El Comisionado Nacional de los Derechos Humanos (Conadeh) ha puesto sobre la mesa un problema que golpea a muchas familias en el territorio nacional, pero del que muy pocos se atreven a hablar: la desaparición de personas.
En Honduras, la desaparición de personas constituye una crisis persistente que adopta múltiples manifestaciones, incluyendo la violencia, la migración forzada, la trata de personas y los conflictos sociales, plantearon en un comunicado en el que exhortan a las autoridades del Estado “a dar respuestas inmediatas ante las constantes desapariciones de personas en el país, por diferentes causas”.
La gravedad de este problema se refleja en las cifras que el mismo organismo hizo públicas, teniendo como base las estadísticas de la Dirección Policial de Investigaciones (DPI): “Entre el 2022 y agosto de 2025 se registró la desaparición, por diferentes causas, de 729 niñas, niños y adolescentes menores de 17 años”, y de más de 800 casos de migrantes hondureños desaparecidos.
Esta es sin duda una problemática que exige respuestas inmediatas, urgentes, coordinadas y sostenidas por parte de la institucionalidad pública.

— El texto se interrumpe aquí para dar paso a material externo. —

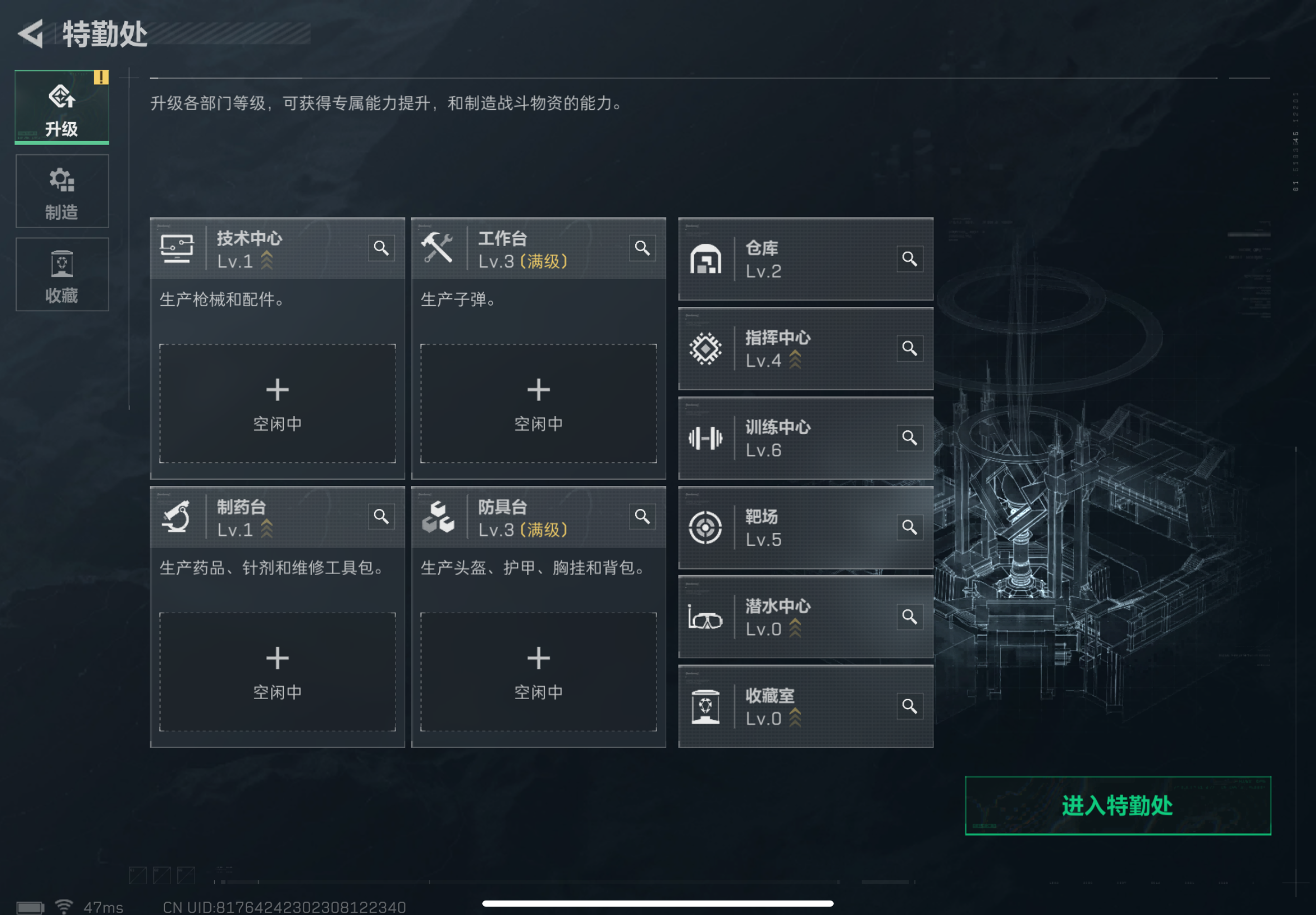This screenshot has width=1316, height=915.
Task: Fill the 防具台 idle production slot
Action: tap(539, 672)
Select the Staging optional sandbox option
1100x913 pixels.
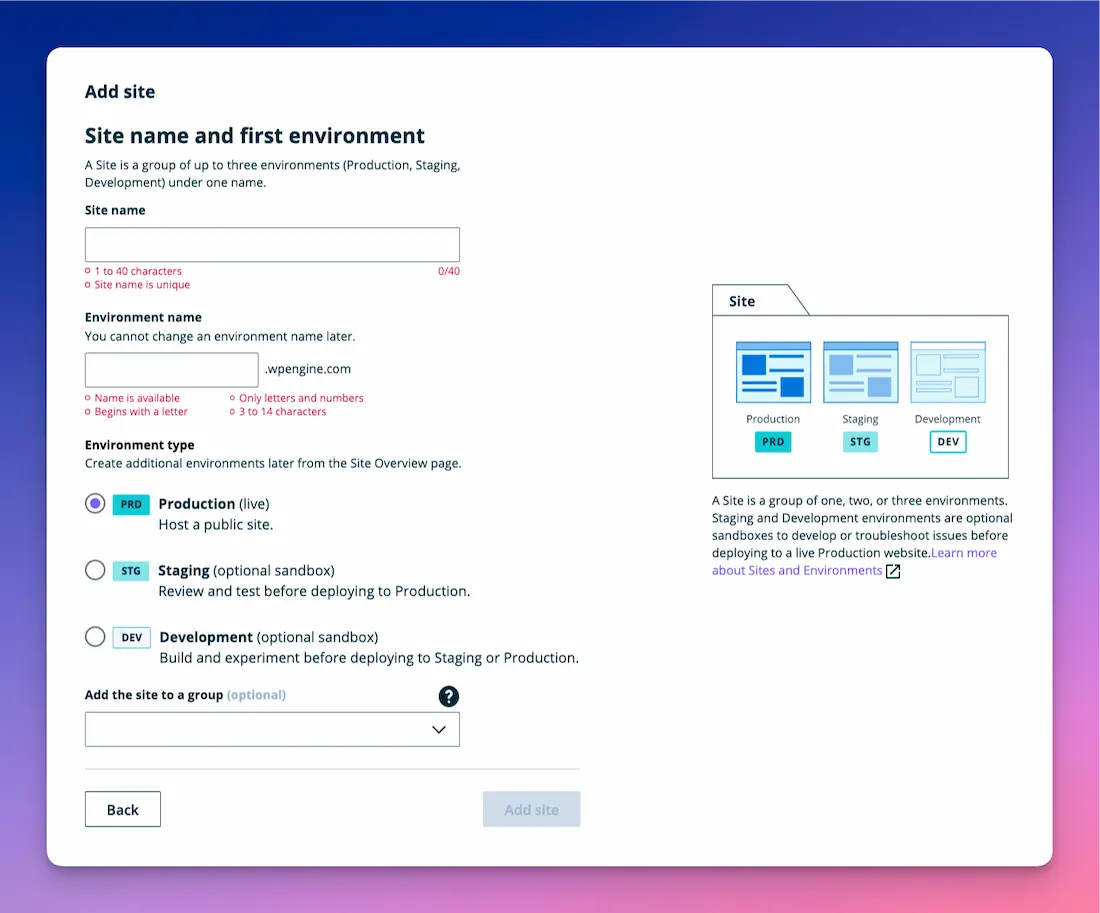pos(95,570)
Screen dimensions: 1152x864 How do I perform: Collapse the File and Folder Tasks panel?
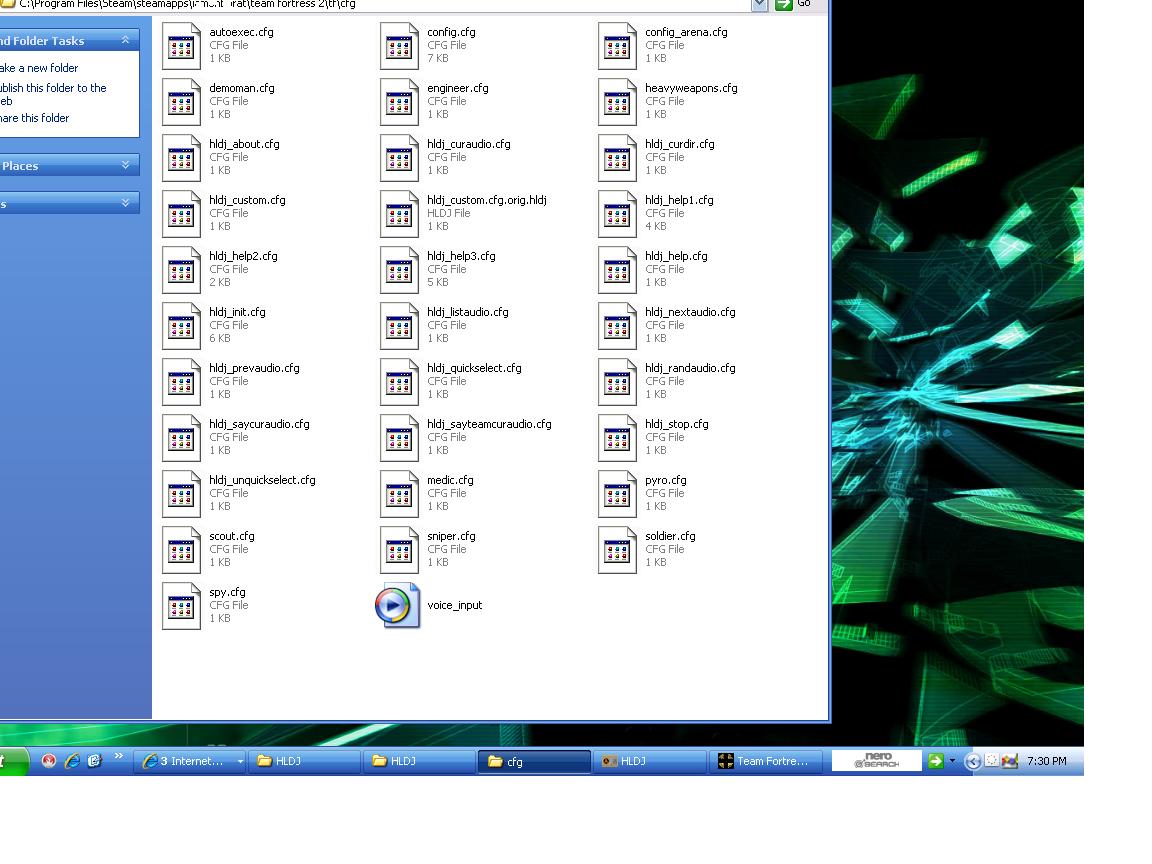126,40
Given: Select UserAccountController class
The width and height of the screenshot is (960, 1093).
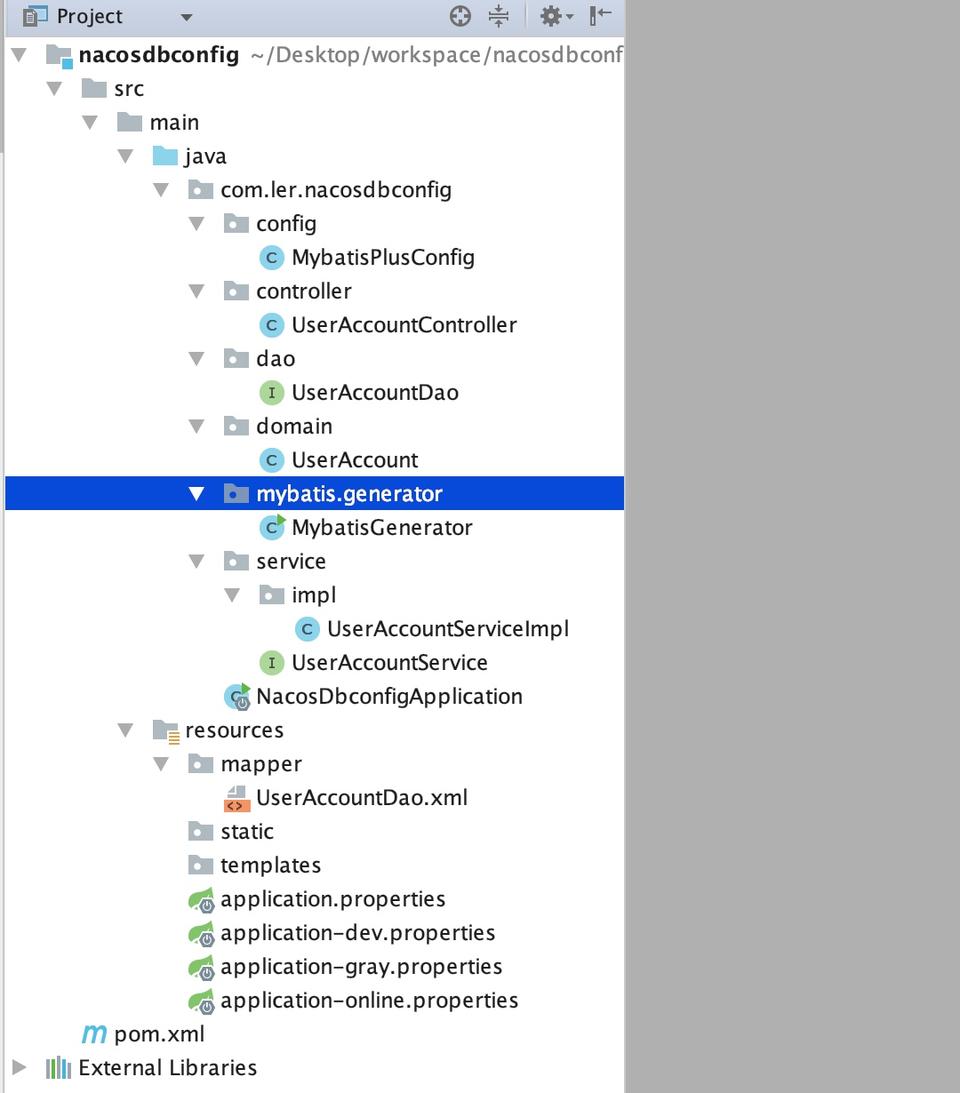Looking at the screenshot, I should pos(404,325).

No hacerlo deriva en graves consecuencias para las familias afectadas y la sociedad, pues la falta de investigación, identificación de las causas de las desapariciones y de los responsables, perpetúan la impunidad y la violencia.
Por eso es de felicitar la campaña “La ausencia tiene nombre, una llamada a la memoria, la justicia y la acción”, que hoy inicia el Conadeh para visibilizar la problemática de la desaparición de personas y sensibilizar tanto a la ciudadanía como a tomadores de decisiones y otros actores clave sobre el impacto y la necesidad implementar estrategias que brinden una respuesta estatal integral a este fenómeno, entre ellas la aprobación de una Ley de Búsqueda y Protección Jurídica de Personas Desaparecidas y de sus Familiares.